All’inizio del suo mandato Joe Biden aveva riorganizzato la piccola palestra a disposizione a casa del presidente degli Stati Uniti facendosi portare la bicicletta per lo spinning connessa di Peloton. Ma c’è stato un problema: usando un attacco da remoto un gruppo di cybercriminali ha rubato i dati di milioni di utenti del servizio cloud: soprattutto informazioni di performance, come battito cardiaco e ritmo di battuta. Un problema per la privacy soprattutto se il dibattito politico per le elezioni si orienta in parte sullo stato di salute dell’inquilino della Casa Bianca.
“Biden tuttavia usava un nickname e non si è mai capito quali erano i suoi dati, e adesso il Secret Service ha imposto di disconnettere la bicicletta dalla piattaforma online“, dice Mattia Dalla Piazza, ad e cofondatore di Equixly con il fratello Alessio, dirigente tecnico della startup. Potenziale crisi risolta, ma è solo un antipasto di quel che succede quando tutto va in rete e tutto parla con tutto: se i meccanismi di scambio delle informazioni online non sono sicuri, le conseguenze possono essere disastrose.
La loro azienda si occupa di un settore apparentemente molto tecnico della cybersecurity, quello cioè relativo alle Api (Application Programming Interface), i metodi utilizzati da due applicativi per scambiarsi dati. Non si tratta di protocolli o crittografia, ma della logica di funzionamento. “La metafora per spiegare cosa sono le Api – dice Dalla Piazza – è quella del menu del ristorante: il cliente seleziona dal menu il piatto che gli interessa, ordina una pietanza e questa gli arriva, senza dover sapere come si cucina, o preoccuparsi di fare la spesa e conservare gli ingredienti“. Se sostituiamo al cliente l’applicativo A e al ristorante l’applicativo B, il menù è la metafora per rappresentare le Api che consentono ai due software A-B di comunicare e scambiare informazioni in maniera semplice e veloce.
La Api Economy
Una facilità e velocità fondamentale perché, se i dati sono il petrolio del XXI secolo, le Api costituiscono una vera economia di scambio. La rosa profumata della rete. Come ha spiegato il professor Alfonso Fuggetta del Politecnico di Milano e ad del consorzio Cefriel, “l’Api Economy si basa sull’interoperabilità tra sistemi informatici che operano in modo autonomo all’interno di uno stesso ecosistema digitale. Di fatto, è il principio in base al quale è stata sviluppata internet. Si tratta, quindi, di portare a livello dei servizi applicativi gli stessi concetti e principi che furono sviluppati per pensare la rete stessa“.

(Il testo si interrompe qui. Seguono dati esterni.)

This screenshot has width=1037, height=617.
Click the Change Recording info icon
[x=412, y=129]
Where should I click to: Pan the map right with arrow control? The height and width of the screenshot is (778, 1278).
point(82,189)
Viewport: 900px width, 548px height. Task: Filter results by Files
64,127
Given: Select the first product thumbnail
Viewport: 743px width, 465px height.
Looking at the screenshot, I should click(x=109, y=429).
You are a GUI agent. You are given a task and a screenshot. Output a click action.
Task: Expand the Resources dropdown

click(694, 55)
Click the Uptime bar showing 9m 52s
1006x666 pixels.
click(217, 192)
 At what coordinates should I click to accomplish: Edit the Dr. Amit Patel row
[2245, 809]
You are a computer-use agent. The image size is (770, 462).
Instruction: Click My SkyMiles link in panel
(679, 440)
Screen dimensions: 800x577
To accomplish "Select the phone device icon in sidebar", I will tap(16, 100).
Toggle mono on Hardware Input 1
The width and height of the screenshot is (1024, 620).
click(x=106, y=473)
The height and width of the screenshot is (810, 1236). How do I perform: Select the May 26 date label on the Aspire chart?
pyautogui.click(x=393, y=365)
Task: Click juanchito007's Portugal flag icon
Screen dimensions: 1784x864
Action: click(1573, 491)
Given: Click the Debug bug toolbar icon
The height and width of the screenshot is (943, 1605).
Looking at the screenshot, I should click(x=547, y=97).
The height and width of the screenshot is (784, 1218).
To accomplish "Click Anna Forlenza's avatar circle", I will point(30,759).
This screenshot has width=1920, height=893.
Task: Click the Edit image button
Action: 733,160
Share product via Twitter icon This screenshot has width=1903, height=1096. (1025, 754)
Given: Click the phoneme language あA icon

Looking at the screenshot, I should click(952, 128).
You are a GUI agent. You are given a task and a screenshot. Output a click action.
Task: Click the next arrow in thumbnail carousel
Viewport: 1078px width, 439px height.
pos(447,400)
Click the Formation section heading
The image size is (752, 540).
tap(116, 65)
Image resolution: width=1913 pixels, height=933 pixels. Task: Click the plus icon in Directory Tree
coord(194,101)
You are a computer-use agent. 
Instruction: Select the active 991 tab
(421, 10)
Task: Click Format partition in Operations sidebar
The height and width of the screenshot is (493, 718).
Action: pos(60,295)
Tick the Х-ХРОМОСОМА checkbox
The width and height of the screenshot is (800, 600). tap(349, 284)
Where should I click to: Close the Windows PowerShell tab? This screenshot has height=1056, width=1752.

Il problema è che non c’è rosa senza le spine. O, in questo caso, Api senza malintenzionati che vogliono depredarle. I criminali informatici infatti hanno capito da tempo che per ottenere l’accesso ai dati e quindi alle informazioni che questi contengono, la strada più breve è sfruttare le insicurezze delle Api. Gli errori di creazione, le malconfigurazioni o i malfunzionamenti. Addirittura, le Api di test lasciate attive anche quando il sistema non le utilizza più. Sono tutte problematiche, molto più sofisticate di quanto non si possa credere, relative al “dietro le quinte” di internet e alla sua “Api economy”.
I problemi del software “cloud native”
Ed ecco il ruolo di Equixly: cybersicurezza delle Api usando l’intelligenza artificiale. Perché non solo i livelli di funzionamento nei quali si possono trovare le vulnerabilità delle Api sono molti, ma la diffusione di questo approccio è letteralmente esplosa. Internet è passata da essere organizzata attorno a software di rete monolitici, che erogavano servizi tramite un unico canale, a una rete sempre più frammentata da sistemi agili e flessibili, basati su container digitali e microservizi, organizzati in sciami (swarm, in inglese) che comunicano tramite Api e che vengono non solo costantemente generati e disattivati per svolgere anche piccole parti di un lavoro, ma che sono sviluppati ognuno da un team diverso, con procedure di sviluppo e messa in produzione che non si ferma mai.